Van Halen were a band intent on delivering a good show and as David Lee Roth put it in his autobiography - "Van Halen was the first band to take huge productions into tertiary, third-level markets. We'd pull up with nine eighteen-wheeler trucks, full of gear, where the standard was three trucks, max. And there were many, many technical errors.." and he goes on to describe the contract rider as being like "the Chinese Yellow Pages". Long story short - they were faced with a hugely complex problem that required the mobilisation of large numbers of people with close attention to detail to ensure the safety of the band, their staff and their adoring fans. The discovery of even a single brown M&M was a sign of more fundamental worry - what else is amiss?
Indeed on that night in Colorado in 1982 the venue had mis-judged the weight of the staging which subsequently sank through the flooring causing $80,000 of damage - I think you can sense where this is going....
The junior doctor contract debate is just as complex as the "Chinese Yellow Pages" which Van Halen faced all those years ago. I could spend hours trying to write letters to papers, MPs, and ultimately the public in an attempt to pick apart the contract blow by blow and gain your support in order to provide a firm platform for the BMA to negotiate from; a united workforce behind them and an understanding public in the wings.
I could do this but I just don't think I need to.
Let's take a brief look at some of the events so far....
-Jeremy Hunt's spin of the 11,000 deaths statistic is widely viewed as "rash and misleading". Some argue this is a breach of the ministerial code of conduct.
-One day we are assured no junior doctors will have their pay cut, the next there is talk of there being some who may lose out.
-On live breakfast TV he doesn't even appear to understand his own policies hiding behind the fact they are "quite complex" for 7.15am.
-"Danger Money" is not a "colloquial" term for anything in the NHS. Unless I'm just not one of the cool kids.
-200,000 people signed a petition as a vote of no confidence in Jeremy Hunt as health secretary.
-Over 20,000 people marched in London against these contracts, and many thousands more in cities across the UK, crying that this is not about money - this is about the future of our healthcare system and these contracts being unsafe and unfair.
-Our secretary for health breached patient confidentiality by posting a tweet with patient identifiable information in clear view - with no repercussions.

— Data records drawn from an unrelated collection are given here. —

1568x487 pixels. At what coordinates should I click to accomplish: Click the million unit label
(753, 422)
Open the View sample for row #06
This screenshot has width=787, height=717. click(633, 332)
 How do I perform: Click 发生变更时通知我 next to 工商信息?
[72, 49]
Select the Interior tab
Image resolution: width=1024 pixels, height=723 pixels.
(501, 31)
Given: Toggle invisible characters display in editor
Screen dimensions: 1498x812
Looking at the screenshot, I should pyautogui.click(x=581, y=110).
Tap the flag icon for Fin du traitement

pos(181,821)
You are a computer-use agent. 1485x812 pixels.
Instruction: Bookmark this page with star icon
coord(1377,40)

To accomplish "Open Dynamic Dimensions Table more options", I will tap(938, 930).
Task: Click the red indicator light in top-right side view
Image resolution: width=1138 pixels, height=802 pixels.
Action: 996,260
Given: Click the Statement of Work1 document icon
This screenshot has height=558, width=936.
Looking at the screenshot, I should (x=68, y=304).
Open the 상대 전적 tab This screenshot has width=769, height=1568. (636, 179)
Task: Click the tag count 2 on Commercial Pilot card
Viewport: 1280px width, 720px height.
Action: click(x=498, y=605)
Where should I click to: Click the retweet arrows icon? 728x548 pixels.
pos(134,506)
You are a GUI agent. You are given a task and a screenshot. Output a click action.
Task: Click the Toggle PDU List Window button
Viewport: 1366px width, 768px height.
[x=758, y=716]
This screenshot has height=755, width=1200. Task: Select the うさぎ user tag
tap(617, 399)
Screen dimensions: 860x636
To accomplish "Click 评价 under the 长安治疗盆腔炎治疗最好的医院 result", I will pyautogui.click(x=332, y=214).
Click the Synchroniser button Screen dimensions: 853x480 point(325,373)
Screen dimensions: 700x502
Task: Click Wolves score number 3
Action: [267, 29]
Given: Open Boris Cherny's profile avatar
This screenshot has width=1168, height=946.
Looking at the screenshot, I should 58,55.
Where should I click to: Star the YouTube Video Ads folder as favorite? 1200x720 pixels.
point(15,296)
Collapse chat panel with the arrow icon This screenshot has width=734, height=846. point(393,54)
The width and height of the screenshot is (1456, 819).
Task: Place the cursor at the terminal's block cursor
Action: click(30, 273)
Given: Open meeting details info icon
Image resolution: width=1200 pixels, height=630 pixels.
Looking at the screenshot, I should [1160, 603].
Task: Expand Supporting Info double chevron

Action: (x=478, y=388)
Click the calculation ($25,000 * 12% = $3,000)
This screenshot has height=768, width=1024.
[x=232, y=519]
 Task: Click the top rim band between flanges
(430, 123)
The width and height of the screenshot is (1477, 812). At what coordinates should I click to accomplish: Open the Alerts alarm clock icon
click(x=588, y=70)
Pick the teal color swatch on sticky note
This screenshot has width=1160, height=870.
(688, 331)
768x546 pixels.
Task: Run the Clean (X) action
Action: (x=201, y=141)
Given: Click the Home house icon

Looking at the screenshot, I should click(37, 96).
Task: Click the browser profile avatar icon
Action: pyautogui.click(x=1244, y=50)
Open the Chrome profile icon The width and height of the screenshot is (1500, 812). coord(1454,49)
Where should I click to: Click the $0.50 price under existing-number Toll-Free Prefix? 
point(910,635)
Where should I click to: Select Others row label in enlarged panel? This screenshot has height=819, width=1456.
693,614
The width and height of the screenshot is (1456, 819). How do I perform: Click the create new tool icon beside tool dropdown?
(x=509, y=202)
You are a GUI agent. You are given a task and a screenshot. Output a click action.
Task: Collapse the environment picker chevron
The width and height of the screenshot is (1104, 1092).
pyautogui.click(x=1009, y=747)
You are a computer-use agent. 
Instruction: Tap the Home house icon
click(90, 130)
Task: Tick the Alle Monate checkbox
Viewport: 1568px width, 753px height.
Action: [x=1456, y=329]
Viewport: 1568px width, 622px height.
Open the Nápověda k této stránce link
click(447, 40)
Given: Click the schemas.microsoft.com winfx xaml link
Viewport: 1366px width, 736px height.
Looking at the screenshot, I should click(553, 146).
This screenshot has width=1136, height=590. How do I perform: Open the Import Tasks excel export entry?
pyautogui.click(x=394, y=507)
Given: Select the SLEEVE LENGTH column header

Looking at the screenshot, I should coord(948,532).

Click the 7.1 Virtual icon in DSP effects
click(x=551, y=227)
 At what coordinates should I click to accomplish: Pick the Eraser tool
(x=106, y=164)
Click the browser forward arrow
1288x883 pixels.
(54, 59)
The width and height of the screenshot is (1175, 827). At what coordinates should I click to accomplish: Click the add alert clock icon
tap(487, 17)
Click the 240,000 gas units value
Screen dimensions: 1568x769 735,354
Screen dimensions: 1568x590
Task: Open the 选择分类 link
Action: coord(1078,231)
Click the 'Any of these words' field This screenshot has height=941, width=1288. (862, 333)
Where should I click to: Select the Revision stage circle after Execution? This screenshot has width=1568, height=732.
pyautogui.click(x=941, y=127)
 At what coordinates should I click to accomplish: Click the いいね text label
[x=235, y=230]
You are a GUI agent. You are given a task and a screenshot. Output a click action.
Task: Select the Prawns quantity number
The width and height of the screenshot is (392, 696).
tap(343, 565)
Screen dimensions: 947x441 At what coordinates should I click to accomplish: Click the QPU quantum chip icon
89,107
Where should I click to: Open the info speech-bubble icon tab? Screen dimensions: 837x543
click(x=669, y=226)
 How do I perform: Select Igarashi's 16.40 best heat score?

-We, as junior doctors, already staff a 7 day NHS, that's 24/7, 365 days a year.
-The resistance to these contracts is coming from highly educated people who read the papers that the government misquote and analyse complex situations as a day to day (and night to night!) occurrence. Let alone their combined experience of the real-world NHS.
-The idea doctors are being mis-led by the BMA is weak to say the least. Doctors are like cats in a bag - you will only see this level of unity once each individual has read the evidence for themselves and come to the same conclusion!
This isn't a case of a loose brown M&M that has slipped through the net. This is a bowl of brown M&Ms that has fallen off the table, melted and ruined the cream carpet.
I will be voting yes/yes to strike action/action short of a strike in an attempt to deliver the BMA the power they need to fight this. I implore my colleagues to do the same and I ask that the public begin to engage with this and support us - whether you see it now or not we are doing this with your best interests at heart.
It is almost impossible to lay out all the complexities of this issue in a short and meaningful way so all I will say is this.........
How many more brown M&Ms do we have to find before we unite, as a nation, behind the simple realisation that something is seriously amiss here?